EXERCISE - Your task is to copy every line of the entries that contains "Graphics".

(Collected data)
***

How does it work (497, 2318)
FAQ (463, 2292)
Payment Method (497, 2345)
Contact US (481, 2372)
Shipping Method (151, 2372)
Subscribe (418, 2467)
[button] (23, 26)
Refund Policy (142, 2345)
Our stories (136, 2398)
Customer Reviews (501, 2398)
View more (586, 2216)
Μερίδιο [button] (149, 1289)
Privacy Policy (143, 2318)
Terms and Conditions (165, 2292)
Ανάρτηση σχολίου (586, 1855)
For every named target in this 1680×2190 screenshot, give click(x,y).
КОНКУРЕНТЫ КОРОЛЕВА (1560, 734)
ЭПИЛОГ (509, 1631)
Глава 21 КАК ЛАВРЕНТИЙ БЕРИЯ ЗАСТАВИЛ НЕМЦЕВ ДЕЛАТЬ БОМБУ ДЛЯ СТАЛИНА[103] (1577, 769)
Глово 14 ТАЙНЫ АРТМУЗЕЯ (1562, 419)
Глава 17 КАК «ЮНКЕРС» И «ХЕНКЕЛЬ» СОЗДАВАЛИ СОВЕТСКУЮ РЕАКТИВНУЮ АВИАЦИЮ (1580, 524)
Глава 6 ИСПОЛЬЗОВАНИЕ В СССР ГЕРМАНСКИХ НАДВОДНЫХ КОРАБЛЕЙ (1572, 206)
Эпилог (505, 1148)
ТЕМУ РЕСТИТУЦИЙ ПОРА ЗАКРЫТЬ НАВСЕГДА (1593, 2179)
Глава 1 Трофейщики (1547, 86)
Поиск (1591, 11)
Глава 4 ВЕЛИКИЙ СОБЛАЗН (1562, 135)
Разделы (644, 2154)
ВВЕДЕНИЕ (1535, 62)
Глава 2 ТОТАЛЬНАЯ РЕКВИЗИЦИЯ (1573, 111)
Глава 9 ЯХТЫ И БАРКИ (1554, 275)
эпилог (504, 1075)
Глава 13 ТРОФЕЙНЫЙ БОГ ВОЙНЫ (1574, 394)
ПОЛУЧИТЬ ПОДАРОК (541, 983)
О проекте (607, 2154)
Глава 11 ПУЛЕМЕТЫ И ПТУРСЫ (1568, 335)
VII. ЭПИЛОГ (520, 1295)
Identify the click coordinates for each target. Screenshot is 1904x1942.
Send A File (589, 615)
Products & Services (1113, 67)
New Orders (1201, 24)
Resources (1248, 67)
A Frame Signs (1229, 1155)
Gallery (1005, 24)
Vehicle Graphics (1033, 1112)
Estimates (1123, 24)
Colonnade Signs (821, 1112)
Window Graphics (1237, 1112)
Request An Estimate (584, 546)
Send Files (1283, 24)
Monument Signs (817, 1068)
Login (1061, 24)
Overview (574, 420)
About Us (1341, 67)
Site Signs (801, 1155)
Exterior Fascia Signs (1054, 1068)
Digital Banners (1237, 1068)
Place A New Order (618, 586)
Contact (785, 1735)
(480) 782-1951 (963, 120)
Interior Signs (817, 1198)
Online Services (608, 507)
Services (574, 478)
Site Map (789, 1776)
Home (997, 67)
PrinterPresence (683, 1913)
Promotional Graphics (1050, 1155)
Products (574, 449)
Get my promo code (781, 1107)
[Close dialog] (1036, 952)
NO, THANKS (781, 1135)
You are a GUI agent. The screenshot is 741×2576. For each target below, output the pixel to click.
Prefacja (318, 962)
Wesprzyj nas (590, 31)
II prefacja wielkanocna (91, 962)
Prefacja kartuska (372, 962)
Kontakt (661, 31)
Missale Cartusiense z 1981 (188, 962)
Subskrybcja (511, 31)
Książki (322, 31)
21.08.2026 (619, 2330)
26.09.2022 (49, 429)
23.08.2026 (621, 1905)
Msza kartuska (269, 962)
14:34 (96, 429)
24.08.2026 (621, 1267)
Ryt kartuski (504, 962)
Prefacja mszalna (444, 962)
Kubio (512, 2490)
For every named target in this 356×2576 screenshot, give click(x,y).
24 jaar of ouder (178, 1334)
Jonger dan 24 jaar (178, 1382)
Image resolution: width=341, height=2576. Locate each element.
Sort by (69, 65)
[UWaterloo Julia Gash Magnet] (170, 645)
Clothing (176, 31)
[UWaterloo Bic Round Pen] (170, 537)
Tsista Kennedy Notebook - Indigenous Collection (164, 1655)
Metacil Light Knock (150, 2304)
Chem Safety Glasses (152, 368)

***

RESULT FOR THIS EXERCISE -
Vehicle Graphics (1033, 1112)
Window Graphics (1237, 1112)
Promotional Graphics (1050, 1155)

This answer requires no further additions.